- 別所 諒
- ビジョン・コンサルティング 別所諒 主宰
- 東京都
- マーケティングプランナー
対象:営業
どうしても達成したい目標を設定すれば、人は大きな力を発揮する。
さらに、目標の先に大切な人を幸せにするという目的が加わるとその力は本人の想像を超えることがある。
一方で、力があっても他人から強制的に目標を与えられてしまえば、持っている力すら出せない。
オリンピックを見て思うのは、前者は水泳、バドミントン、卓球、フェンシング、男女サッカーであり、後者は柔道になろう。体操、陸上、女子バレーはエース以外の選手の目標の設定が少し不明確だったかもしれない。
まさに古い体質の会社と新しい会社の違いに似ている。
伝統を重んじることは重要だ。しかし、伝統は過去の栄光ではない。現在の選手たちを、過去の栄光に縛り付けて叱咤するのは崩壊していく組織そのものである。
体力に勝り、日本柔道の技を研究している外国人選手は勝って当たり前の相手ではない。

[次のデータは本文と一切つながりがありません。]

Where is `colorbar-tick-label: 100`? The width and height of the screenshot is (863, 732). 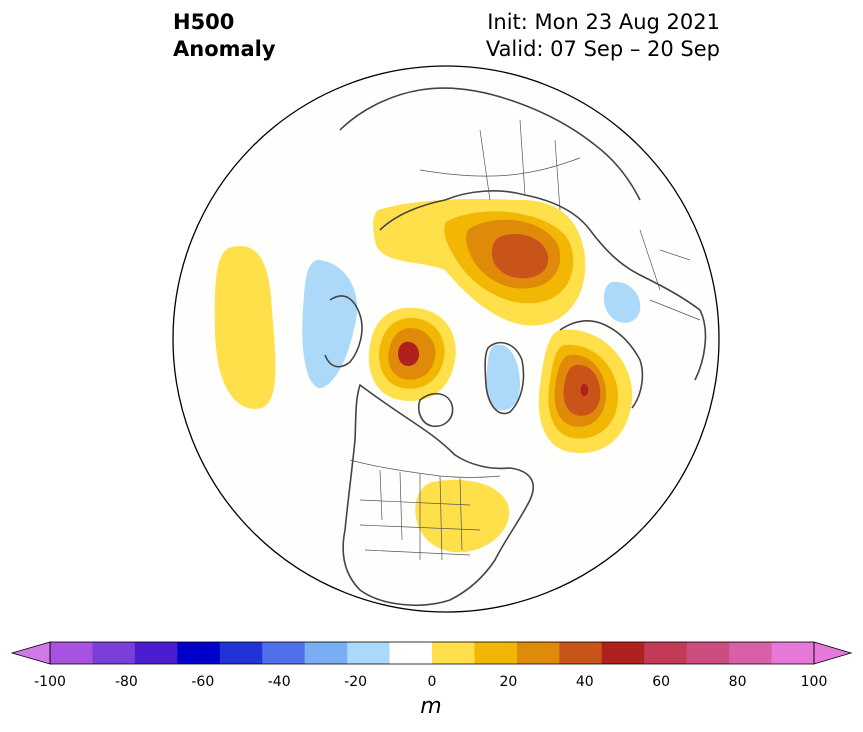
colorbar-tick-label: 100 is located at coordinates (814, 682).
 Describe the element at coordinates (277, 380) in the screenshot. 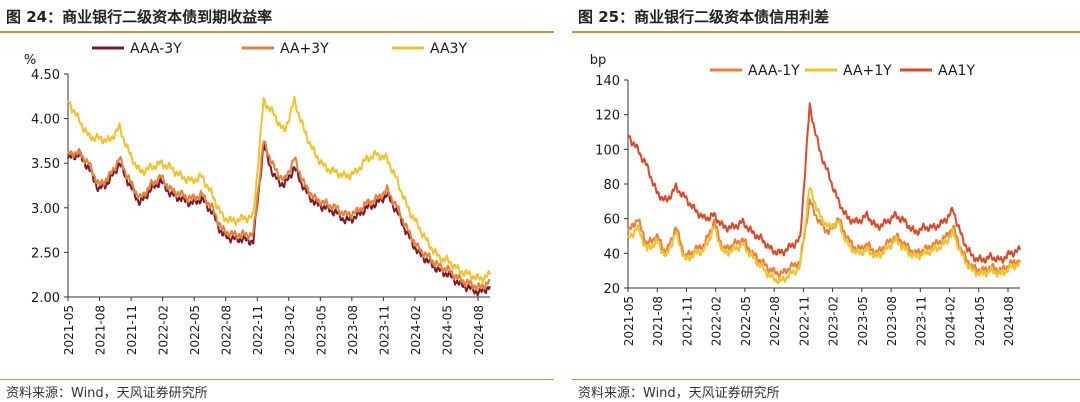

I see `left-source-rule` at that location.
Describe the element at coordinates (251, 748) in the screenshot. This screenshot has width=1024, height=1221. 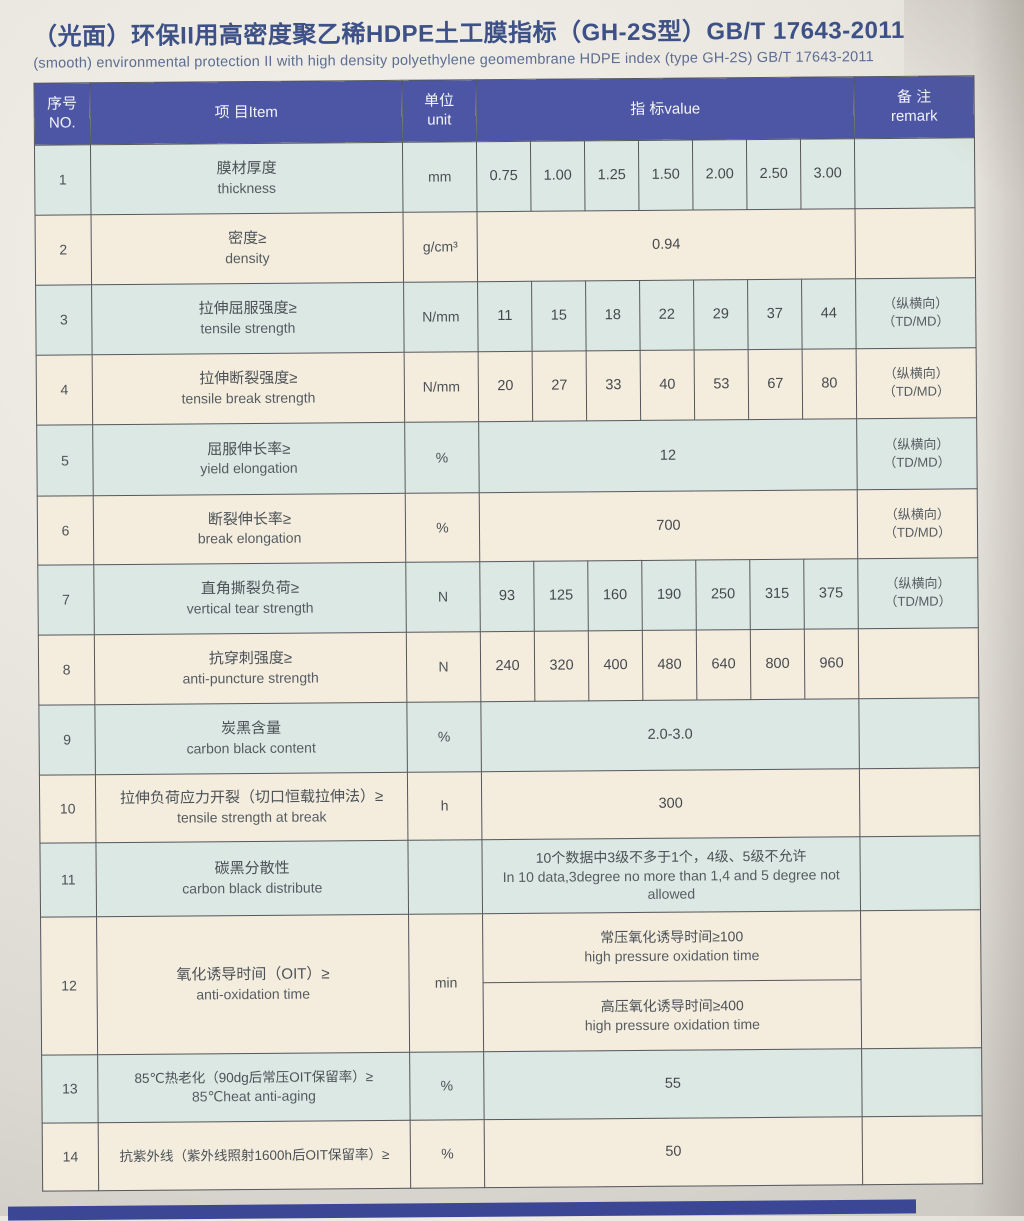
I see `item-en: carbon black content` at that location.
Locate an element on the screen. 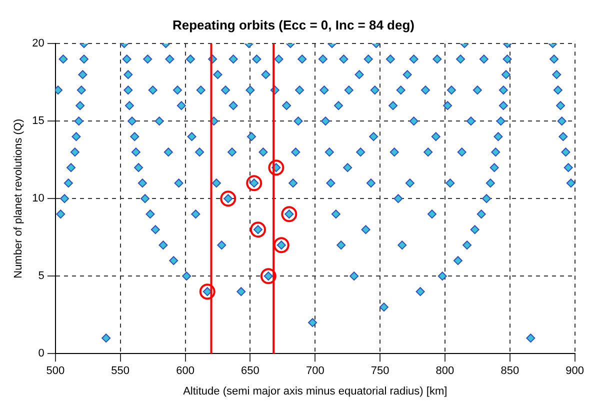  x-tick-label: 650 is located at coordinates (250, 372).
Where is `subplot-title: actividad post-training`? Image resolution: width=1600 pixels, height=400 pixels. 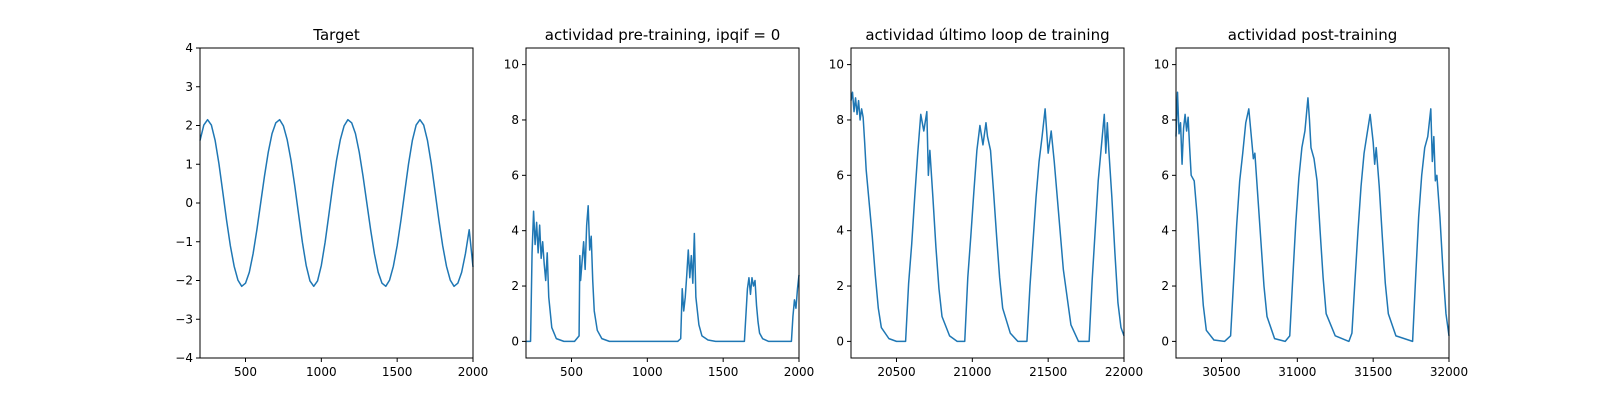 subplot-title: actividad post-training is located at coordinates (1312, 35).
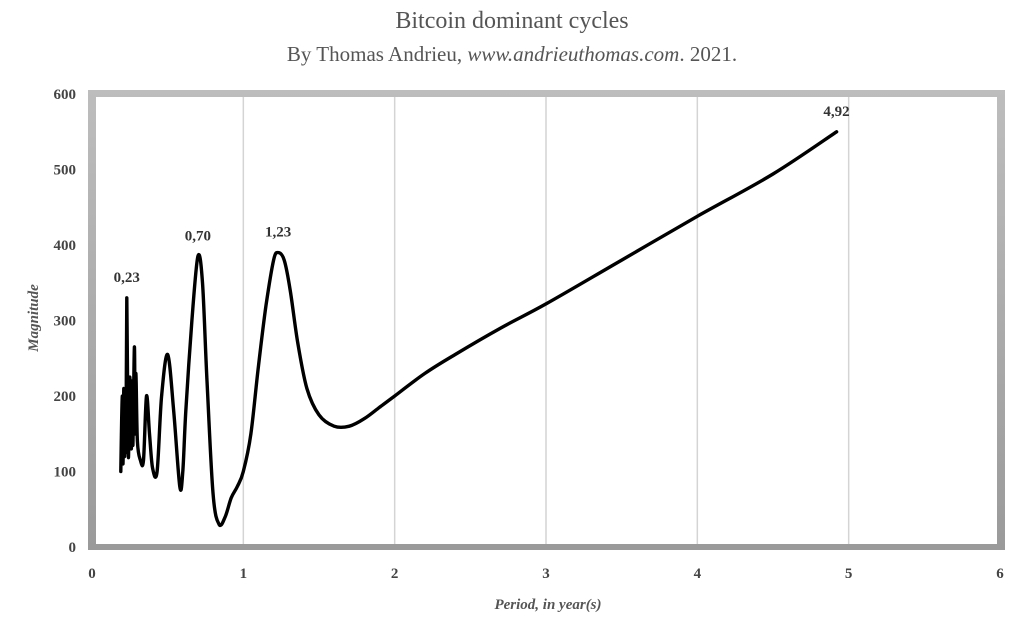  What do you see at coordinates (198, 236) in the screenshot?
I see `data-label: 0,70` at bounding box center [198, 236].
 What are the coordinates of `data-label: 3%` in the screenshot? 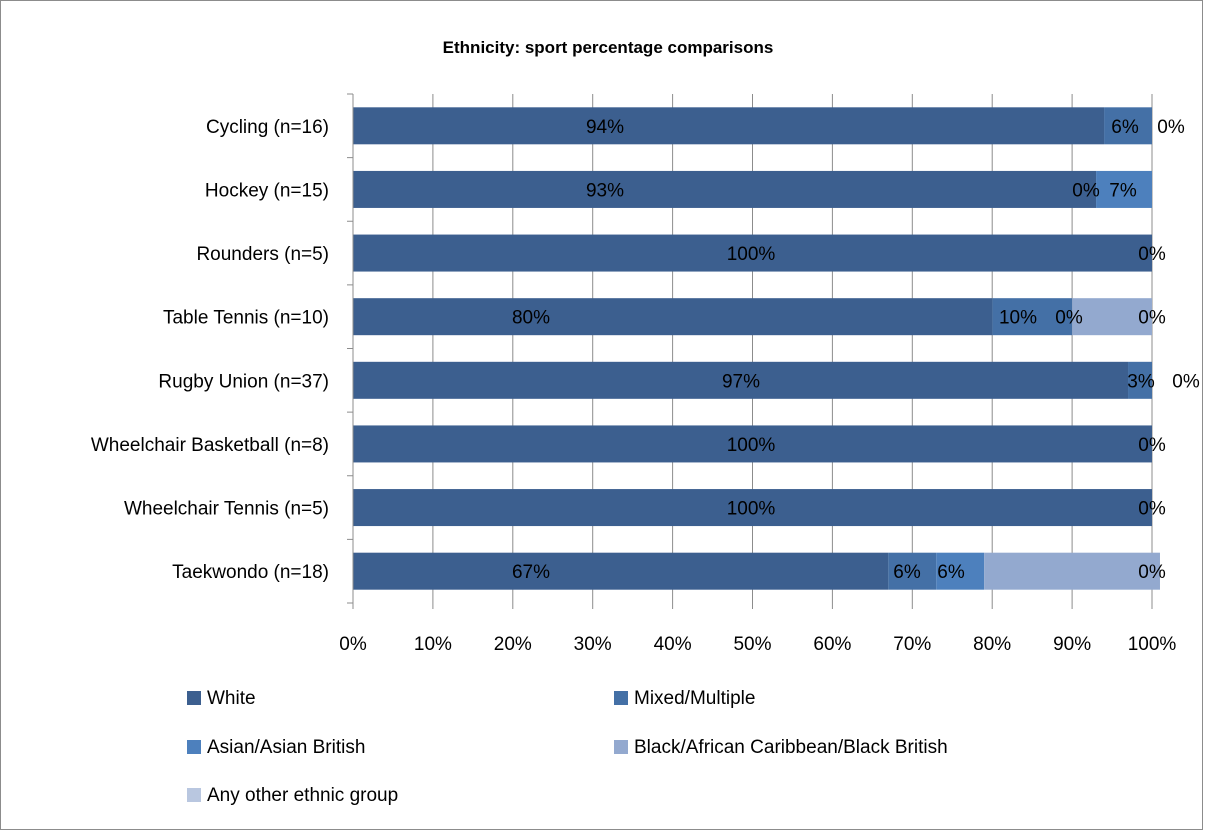 It's located at (1141, 382).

なのに、銀メダルを獲得しても、「悔しい」と言わせ、金メダル以外に課題を指摘するのは、悪しき日本的体質ではないか。
柔道関係者が、松本薫のような闘志むき出しの選手を好むのは、そのような稽古に明け暮れた自己の経験によるものだろうが、人には性格があるし、すべての選手が闘志をむき出しにする必要はない。
かつてのボクシングの名トレーナーエディ・タウンゼント氏が、試合直前の選手に「あいつをぶちのめしてやりなさい!」と言っていたのを見たことがある。それはビビる選手を鼓舞するとともに、自分が自分の選手を信じようとする心の叫びだったように思う。
プロボクシングはプロゆえに勝つことがすべてのスポーツだ。だからこそ、自分が育てた選手が負けた時、人が去っていく中で、エディ氏は一晩中、選手の腫れた顔をやさしく撫でていたという。それが指導者の姿だと思う。
世界的な選手でも、大舞台で平常心を失うこともあるだろう。それは、選手のメンタルが弱いのではなく、余計なプレッシャーを与え続けた指導者に問題があると思う。
責任感の強さゆえに自らの命を絶ったマラソンの円谷幸吉の悲劇を繰り返したいのか。
全力を尽くして負けた選手を断罪するような監督や指導者はあってはならない。
男子柔道監督の篠原氏は、自分の現役時代のビデオを見れば(闘志むき出しではなかったのでは?)、もう少し選手に寄り添うことができると思う。その時、新しい日本柔道が誕生すると思うが、いかがだろうか?
団体戦でこそ、日本の強さが発揮されるのだから。